Dave Parker, the Pirates’ right fielder, who broke up that perfect game in the eighth inning with a home run, said that Sutton “was getting a lot of abnormal movement” on his pitches.
“It wasn’t a curve and it wasn’t a screwball,” he said. “But it was falling off the table.”
Sutton surrendered one more hit, and the Dodgers won, 5-1, bringing his record to 15-9.
He left the Dodgers to sign with the Houston Astros as a free agent in 1980. He was traded to the Brewers in 1982, to the A’s in 1984 and to the Angels in 1985, remaining with them until returning to the Dodgers for his final season.
Sutton’s survivors include his wife, Mary; his son, Daron; and two daughters, Staci and Jacquie.
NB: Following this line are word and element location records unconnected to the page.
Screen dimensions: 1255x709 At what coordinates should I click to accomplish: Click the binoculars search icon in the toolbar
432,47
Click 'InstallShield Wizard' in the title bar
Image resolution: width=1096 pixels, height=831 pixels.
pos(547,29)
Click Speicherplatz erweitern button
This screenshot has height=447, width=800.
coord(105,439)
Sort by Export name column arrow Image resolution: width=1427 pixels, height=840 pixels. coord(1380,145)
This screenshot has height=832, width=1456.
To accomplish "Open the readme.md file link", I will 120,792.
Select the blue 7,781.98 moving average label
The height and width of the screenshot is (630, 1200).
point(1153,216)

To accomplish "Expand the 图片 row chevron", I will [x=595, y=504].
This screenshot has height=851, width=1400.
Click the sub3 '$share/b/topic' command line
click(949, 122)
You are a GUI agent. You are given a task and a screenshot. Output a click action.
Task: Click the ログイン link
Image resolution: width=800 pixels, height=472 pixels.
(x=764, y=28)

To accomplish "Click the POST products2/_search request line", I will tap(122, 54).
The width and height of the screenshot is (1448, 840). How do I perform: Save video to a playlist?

After he retired, Sutton spent most of his time as an Atlanta Braves broadcaster, known mostly for his easygoing manner and sharp-eyed analysis of the Braves’ pitching staff, which included the future Hall of Famers Greg Maddux, Tom Glavine and John Smoltz.
Sutton missed the 2019 season with a fractured left femur and did not return to the Braves’ broadcast booth.
“The ball club is amazing, and I feel left out because I’m not there to watch firsthand,” he told The Atlanta Constitution during his convalescence. “It’s been nearly 60 years that I’ve been going to the ballpark every day in the summer.”